● Stated task 1:
Please extract every line of the records that contains the word "Open".

● Page:
___
# Bobcats in ND



## boondocks (Jan 27, 2006)

Anyone ever call in a bobcat? I'v only heard of one person that I know of in ND. I beleive it was along the Heart River. Seems pretty rare in these parts. Just wondering.


----------



## R Buker (Oct 29, 2005)

Go west young man.

They aren't as rare as you think they are. They are just extremely nocturnal. And, you have to get into the rough country and really target them.


----------



## Brad.T (Mar 29, 2004)

I would give my let arm to call in and shoot a bobcat!!!!! They are tough to see


----------



## Fallguy (Jan 23, 2004)

That would be pretty sweet! Anybody know how many bobcats are shot per year in ND? Does the G and F say the amounts?


----------



## xdeano (Jan 14, 2005)

I don't think there is an amount that you can shoot or trap. But i'm not sure. One of my buddies already has 6 cats this year, just on foot holds. out western ND.
xdeano

ps, i've had the itch to try and call one in too, but it seems like i always get into a great area to call a cat and a damn coyote comes trotting in, so i shoot the coyote instead of letting it go. I don't like letting them go and make them any smarter.


----------



## M*F (Nov 3, 2006)

I talked to a game warden and he said that about 100 cats get taken a year in ND. Pretty much all trapped. Surprised me, I didnt think there was that many around.


----------



## badlander (Dec 15, 2006)

We have them out here.I have to go North to hunt them. I have shot 1 in 20 plus yrs of calling out here. I have only seen about 10 or 12 in 38 yrs.
We have tryed to call them in , in the Moon lite with good snow cover but the Coyotes always come in first. I only know 2 other hunters out here that have shot them. Theres a old trapper over by Amidon that catches some every yr.


----------



## Fallguy (Jan 23, 2004)

badlander

You say you have only seen 10 in 38 years. What about sign? Do you guys see a lot of sign of them around and just not see the animals?


----------



## DOGKILLR (Oct 9, 2006)

There's plenty of them in certain pockets here in NC. They seem to like the thick river bottom/creek bottom land with lots of brush piles. I called in a few with woodpecker distress and they came in at a trot and quick so I must have set up right on top of them. They also seem to be seen alot around the mid of December and on by deer hunters. I don't know if its because they are hungry or perhaps the breeding season starts. When deer season goes out the last of January I plan on going to an area here that holds alot of cats and target them. I don't know about your areas but timbered land that has grown up back thick (we call them cutovers here) are good places to start.


----------



## badlander (Dec 15, 2006)

fallguy,

Yes there is sign. I just dont target them alot. I know Rancher that have never seen them but they see signs 2 or 3 times a month. I have heard that the bird calls are the best for Cats. I will try for them after the first of the yr, Maybe we will have snow by then. We dont have any problems with Cats so we dont hunt them alot.


----------



## nboreen (Dec 19, 2006)

The bobcats love the "woodpecker" sound, I use that call w/ my whirlybird and do quite well on the cats in colorado. My uncle gets a couple a year in western North Dakota, around Watford City


----------
___
● Source records:
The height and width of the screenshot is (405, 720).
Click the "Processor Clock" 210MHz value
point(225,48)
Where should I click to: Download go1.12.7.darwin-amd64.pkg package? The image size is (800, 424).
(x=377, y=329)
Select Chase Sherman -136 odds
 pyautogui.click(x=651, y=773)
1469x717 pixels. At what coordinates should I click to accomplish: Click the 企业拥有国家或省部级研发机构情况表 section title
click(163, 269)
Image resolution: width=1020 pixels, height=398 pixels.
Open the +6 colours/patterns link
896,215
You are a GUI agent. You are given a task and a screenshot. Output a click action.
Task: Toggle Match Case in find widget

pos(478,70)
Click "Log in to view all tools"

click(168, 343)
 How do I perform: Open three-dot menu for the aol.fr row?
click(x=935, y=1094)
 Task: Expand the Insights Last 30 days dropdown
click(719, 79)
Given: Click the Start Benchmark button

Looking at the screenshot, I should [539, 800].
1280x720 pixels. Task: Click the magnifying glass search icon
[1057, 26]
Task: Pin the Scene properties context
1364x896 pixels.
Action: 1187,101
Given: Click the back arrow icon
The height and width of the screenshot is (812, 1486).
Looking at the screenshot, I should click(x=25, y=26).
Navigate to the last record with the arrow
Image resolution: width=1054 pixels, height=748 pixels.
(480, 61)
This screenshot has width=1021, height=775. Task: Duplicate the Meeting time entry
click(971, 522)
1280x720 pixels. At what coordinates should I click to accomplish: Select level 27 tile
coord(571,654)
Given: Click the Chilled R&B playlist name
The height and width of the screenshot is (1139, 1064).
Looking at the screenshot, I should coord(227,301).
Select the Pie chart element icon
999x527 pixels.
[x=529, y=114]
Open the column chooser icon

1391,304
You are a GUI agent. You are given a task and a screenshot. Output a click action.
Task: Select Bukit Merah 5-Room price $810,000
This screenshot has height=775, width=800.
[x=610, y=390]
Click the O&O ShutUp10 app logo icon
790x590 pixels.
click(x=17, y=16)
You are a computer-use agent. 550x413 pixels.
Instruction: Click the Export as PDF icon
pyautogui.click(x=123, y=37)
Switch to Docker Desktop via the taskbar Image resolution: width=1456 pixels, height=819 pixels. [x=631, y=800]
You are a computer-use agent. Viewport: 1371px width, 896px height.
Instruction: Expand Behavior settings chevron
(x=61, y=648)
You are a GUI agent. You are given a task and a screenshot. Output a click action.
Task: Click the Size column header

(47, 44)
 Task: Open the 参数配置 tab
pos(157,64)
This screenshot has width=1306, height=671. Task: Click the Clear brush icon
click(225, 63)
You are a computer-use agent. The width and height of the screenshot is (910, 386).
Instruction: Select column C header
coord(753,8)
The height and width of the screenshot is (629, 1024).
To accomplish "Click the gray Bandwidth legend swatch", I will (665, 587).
___
● Stated task 2:
In the bobcat thread, how many bobcats does the game warden say are taken in ND each year?

● Response 1:
Open the +6 colours/patterns link
 How do I perform: Open three-dot menu for the aol.fr row?
Open the column chooser icon
 Task: Open the 参数配置 tab

● Response 2:
About 100.